* ACTIVITY
All of the lines below should be copied word for word.
Segment Start: LISTED ENTRIES
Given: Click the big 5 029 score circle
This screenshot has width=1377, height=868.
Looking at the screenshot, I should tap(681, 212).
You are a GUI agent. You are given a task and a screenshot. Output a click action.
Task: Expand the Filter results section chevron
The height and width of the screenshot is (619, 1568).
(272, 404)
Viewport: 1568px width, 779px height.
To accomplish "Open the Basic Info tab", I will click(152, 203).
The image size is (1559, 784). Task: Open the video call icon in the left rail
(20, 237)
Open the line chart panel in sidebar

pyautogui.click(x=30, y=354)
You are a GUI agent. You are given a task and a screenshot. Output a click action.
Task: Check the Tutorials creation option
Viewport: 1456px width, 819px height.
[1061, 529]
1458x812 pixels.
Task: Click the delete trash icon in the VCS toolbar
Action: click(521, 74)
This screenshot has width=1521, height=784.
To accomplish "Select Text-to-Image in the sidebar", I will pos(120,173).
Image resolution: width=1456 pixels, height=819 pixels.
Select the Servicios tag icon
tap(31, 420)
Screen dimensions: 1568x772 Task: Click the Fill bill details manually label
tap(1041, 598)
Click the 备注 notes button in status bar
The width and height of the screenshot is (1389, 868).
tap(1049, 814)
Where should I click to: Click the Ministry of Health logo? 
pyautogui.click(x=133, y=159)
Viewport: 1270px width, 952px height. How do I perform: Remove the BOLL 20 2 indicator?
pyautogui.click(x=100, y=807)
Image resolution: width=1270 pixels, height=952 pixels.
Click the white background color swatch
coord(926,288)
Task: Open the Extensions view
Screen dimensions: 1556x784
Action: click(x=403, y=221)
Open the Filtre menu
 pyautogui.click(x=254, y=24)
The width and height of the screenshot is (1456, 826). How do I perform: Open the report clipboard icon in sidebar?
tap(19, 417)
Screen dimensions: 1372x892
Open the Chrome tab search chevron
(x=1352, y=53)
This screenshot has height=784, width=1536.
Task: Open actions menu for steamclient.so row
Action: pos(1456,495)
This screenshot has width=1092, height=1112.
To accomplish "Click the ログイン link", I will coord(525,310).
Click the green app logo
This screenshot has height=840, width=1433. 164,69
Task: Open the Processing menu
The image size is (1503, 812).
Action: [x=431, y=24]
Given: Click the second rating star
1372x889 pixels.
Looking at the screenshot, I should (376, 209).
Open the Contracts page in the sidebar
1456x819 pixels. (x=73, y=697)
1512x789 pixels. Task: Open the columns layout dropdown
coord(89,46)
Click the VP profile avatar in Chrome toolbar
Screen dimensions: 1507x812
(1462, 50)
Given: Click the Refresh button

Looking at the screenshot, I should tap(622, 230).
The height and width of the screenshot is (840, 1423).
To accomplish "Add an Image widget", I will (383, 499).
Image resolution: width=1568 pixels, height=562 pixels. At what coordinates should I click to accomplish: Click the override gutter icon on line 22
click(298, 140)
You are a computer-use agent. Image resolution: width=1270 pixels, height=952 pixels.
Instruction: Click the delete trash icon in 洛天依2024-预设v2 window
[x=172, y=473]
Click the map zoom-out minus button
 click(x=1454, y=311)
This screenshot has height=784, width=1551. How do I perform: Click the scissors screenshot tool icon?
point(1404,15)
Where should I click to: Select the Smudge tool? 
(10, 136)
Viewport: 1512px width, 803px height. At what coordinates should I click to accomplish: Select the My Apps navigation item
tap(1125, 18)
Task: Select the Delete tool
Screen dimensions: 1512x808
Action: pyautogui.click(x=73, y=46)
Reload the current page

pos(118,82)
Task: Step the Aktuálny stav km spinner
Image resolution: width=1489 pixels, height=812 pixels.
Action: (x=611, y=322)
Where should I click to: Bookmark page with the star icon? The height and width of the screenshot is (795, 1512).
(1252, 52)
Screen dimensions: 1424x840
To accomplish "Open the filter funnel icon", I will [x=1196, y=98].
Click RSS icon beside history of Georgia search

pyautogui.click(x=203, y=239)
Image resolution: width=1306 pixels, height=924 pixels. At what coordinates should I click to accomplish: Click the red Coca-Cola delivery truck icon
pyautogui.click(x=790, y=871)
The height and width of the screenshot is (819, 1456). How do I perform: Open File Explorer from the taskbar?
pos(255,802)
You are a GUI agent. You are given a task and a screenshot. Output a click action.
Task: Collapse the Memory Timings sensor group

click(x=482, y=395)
Segment End: LISTED ENTRIES
* EXPECTED ANSWER
Given: Click the big 5 029 score circle
This screenshot has width=1377, height=868.
Looking at the screenshot, I should tap(681, 212).
You are a GUI agent. You are given a task and a screenshot. Output a click action.
Task: Expand the Filter results section chevron
The height and width of the screenshot is (619, 1568).
(272, 404)
Viewport: 1568px width, 779px height.
To accomplish "Open the Basic Info tab", I will click(152, 203).
The image size is (1559, 784). Task: Open the video call icon in the left rail
(20, 237)
Open the line chart panel in sidebar

pyautogui.click(x=30, y=354)
You are a GUI agent. You are given a task and a screenshot. Output a click action.
Task: Check the Tutorials creation option
Viewport: 1456px width, 819px height.
[1061, 529]
1458x812 pixels.
Task: Click the delete trash icon in the VCS toolbar
Action: click(521, 74)
This screenshot has width=1521, height=784.
To accomplish "Select Text-to-Image in the sidebar", I will pos(120,173).
Image resolution: width=1456 pixels, height=819 pixels.
Select the Servicios tag icon
tap(31, 420)
Screen dimensions: 1568x772 Task: Click the Fill bill details manually label
tap(1041, 598)
Click the 备注 notes button in status bar
The width and height of the screenshot is (1389, 868).
tap(1049, 814)
Where should I click to: Click the Ministry of Health logo? 
pyautogui.click(x=133, y=159)
Viewport: 1270px width, 952px height. How do I perform: Remove the BOLL 20 2 indicator?
pyautogui.click(x=100, y=807)
Image resolution: width=1270 pixels, height=952 pixels.
Click the white background color swatch
coord(926,288)
Task: Open the Extensions view
Screen dimensions: 1556x784
Action: click(x=403, y=221)
Open the Filtre menu
 pyautogui.click(x=254, y=24)
The width and height of the screenshot is (1456, 826). How do I perform: Open the report clipboard icon in sidebar?
tap(19, 417)
Screen dimensions: 1372x892
Open the Chrome tab search chevron
(x=1352, y=53)
This screenshot has height=784, width=1536.
Task: Open actions menu for steamclient.so row
Action: pos(1456,495)
This screenshot has width=1092, height=1112.
To accomplish "Click the ログイン link", I will coord(525,310).
Click the green app logo
This screenshot has height=840, width=1433. 164,69
Task: Open the Processing menu
The image size is (1503, 812).
Action: [x=431, y=24]
Given: Click the second rating star
1372x889 pixels.
Looking at the screenshot, I should (376, 209).
Open the Contracts page in the sidebar
1456x819 pixels. (x=73, y=697)
1512x789 pixels. Task: Open the columns layout dropdown
coord(89,46)
Click the VP profile avatar in Chrome toolbar
Screen dimensions: 1507x812
(1462, 50)
Given: Click the Refresh button

Looking at the screenshot, I should tap(622, 230).
The height and width of the screenshot is (840, 1423).
To accomplish "Add an Image widget", I will (383, 499).
Image resolution: width=1568 pixels, height=562 pixels. At what coordinates should I click to accomplish: Click the override gutter icon on line 22
click(298, 140)
You are a computer-use agent. Image resolution: width=1270 pixels, height=952 pixels.
Instruction: Click the delete trash icon in 洛天依2024-预设v2 window
[x=172, y=473]
Click the map zoom-out minus button
 click(x=1454, y=311)
This screenshot has height=784, width=1551. How do I perform: Click the scissors screenshot tool icon?
point(1404,15)
Where should I click to: Select the Smudge tool? 
(10, 136)
Viewport: 1512px width, 803px height. At what coordinates should I click to accomplish: Select the My Apps navigation item
tap(1125, 18)
Task: Select the Delete tool
Screen dimensions: 1512x808
Action: pyautogui.click(x=73, y=46)
Reload the current page

pos(118,82)
Task: Step the Aktuálny stav km spinner
Image resolution: width=1489 pixels, height=812 pixels.
Action: (x=611, y=322)
Where should I click to: Bookmark page with the star icon? The height and width of the screenshot is (795, 1512).
(1252, 52)
Screen dimensions: 1424x840
To accomplish "Open the filter funnel icon", I will [x=1196, y=98].
Click RSS icon beside history of Georgia search

pyautogui.click(x=203, y=239)
Image resolution: width=1306 pixels, height=924 pixels. At what coordinates should I click to accomplish: Click the red Coca-Cola delivery truck icon
pyautogui.click(x=790, y=871)
The height and width of the screenshot is (819, 1456). How do I perform: Open File Explorer from the taskbar?
pos(255,802)
You are a GUI agent. You are given a task and a screenshot. Output a click action.
Task: Collapse the Memory Timings sensor group

click(x=482, y=395)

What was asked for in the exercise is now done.